The Venture Bestiary: Hunting Beyond The Unicorn

I have been bemused, and a bit appalled, by the recent fox-hunt frenzy from later-stage venture investors in hot pursuit of Unicorns. Certainly, start-ups that achieve more than $1B in value are outcomes devoutly to be wished. But the current ballyhoo makes it sound like Unicorns should and must be the sole focus for all venture investors. I beg to differ.

A single-minded focus on the pursuit of the elusive Unicorn ignores the realities of early stage investment return. Unicorns may be marvelous to stumble upon, but they aren't essential for producing dramatic moment-of-inception investment returns. Teams that are disciplined and use capital efficiently can deliver outstanding multiples with a frequency and predictability Unicorn hunting can never achieve.

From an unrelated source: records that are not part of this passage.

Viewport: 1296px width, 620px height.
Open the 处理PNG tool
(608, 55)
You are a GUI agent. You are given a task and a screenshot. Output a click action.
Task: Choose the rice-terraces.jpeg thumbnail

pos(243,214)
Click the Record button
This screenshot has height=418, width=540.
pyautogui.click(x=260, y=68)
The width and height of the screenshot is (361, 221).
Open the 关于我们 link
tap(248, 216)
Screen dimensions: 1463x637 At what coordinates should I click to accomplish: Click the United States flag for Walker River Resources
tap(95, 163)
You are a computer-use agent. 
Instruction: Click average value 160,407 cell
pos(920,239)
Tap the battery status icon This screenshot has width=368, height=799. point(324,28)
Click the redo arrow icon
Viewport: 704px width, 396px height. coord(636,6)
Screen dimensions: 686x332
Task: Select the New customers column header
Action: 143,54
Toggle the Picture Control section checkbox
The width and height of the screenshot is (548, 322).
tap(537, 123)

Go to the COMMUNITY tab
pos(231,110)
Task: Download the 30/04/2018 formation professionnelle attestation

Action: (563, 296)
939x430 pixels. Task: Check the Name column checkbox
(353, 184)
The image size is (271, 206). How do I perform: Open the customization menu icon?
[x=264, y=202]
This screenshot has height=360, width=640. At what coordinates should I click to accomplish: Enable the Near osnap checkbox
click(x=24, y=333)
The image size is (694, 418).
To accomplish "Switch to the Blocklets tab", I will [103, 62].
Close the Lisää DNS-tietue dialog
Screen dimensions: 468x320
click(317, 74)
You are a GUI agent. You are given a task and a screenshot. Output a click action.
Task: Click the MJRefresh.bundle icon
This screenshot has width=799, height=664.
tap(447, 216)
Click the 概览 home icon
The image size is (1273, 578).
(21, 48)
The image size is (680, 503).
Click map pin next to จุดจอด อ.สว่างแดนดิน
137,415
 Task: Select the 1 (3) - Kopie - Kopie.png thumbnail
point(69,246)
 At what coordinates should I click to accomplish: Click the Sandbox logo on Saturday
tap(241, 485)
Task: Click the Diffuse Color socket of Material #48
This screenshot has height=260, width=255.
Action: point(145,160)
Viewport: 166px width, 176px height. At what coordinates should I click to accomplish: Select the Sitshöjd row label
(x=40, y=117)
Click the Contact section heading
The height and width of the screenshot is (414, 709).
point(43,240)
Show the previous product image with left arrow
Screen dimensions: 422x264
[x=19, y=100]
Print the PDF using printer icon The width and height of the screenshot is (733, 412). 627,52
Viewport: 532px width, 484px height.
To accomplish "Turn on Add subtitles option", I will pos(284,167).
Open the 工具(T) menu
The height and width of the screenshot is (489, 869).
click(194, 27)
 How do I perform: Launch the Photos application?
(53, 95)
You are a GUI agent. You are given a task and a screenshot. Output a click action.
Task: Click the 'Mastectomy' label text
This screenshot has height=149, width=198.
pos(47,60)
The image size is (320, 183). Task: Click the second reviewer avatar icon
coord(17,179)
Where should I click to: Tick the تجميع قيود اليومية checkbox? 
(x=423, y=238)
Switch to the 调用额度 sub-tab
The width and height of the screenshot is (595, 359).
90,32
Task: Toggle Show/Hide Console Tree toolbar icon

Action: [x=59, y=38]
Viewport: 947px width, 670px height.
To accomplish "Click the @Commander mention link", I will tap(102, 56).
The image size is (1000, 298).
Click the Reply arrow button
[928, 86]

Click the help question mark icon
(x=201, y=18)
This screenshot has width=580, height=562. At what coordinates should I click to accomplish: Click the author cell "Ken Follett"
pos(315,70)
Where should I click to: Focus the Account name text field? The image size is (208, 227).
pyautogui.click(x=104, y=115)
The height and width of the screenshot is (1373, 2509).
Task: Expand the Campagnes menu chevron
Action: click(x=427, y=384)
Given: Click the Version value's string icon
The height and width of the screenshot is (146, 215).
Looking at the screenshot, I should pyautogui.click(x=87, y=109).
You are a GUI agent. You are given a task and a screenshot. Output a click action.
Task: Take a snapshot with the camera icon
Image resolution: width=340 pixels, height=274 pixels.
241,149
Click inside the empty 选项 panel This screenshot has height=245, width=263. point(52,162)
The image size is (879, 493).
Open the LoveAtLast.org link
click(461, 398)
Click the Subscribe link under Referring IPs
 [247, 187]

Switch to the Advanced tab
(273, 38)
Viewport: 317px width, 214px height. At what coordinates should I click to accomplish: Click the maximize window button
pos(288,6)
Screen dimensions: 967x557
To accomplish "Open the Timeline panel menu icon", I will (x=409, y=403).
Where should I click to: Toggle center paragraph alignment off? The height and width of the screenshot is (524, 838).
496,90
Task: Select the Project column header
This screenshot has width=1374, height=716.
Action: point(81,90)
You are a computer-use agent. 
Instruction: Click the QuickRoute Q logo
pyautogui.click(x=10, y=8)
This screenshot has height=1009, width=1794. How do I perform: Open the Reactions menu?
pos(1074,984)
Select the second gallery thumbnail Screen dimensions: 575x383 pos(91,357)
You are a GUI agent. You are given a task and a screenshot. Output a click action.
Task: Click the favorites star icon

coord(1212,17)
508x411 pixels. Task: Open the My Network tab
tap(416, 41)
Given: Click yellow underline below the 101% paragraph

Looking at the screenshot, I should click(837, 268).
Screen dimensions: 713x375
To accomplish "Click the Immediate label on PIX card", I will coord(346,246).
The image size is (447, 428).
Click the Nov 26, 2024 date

As an investor focused primarily on moment-of-inception investing, I have to recognize that size isn't what matters, only return matters. Getting into a billion dollar start-up on the ground floor can definitely produce huge returns. We were first investors in Pinterest and are delighted to have done so. But getting into even a multi-billion market cap company at too high a price, or with too profligate a fund raising strategy, can deliver mediocre returns, however flashy the dollar signs.

Ultra-early stage investors like me need to remember that Unicorns are, after all, essentially mythological. They hardly ever happen and their appearance is nearly impossible to predict.

So, at Social Starts, we focus more on the practical real-world bestiary of venture. Our fauna may not be as stunning as the vaunted Unicorn, but it is much more likely to produce consistent, strong return for our investors.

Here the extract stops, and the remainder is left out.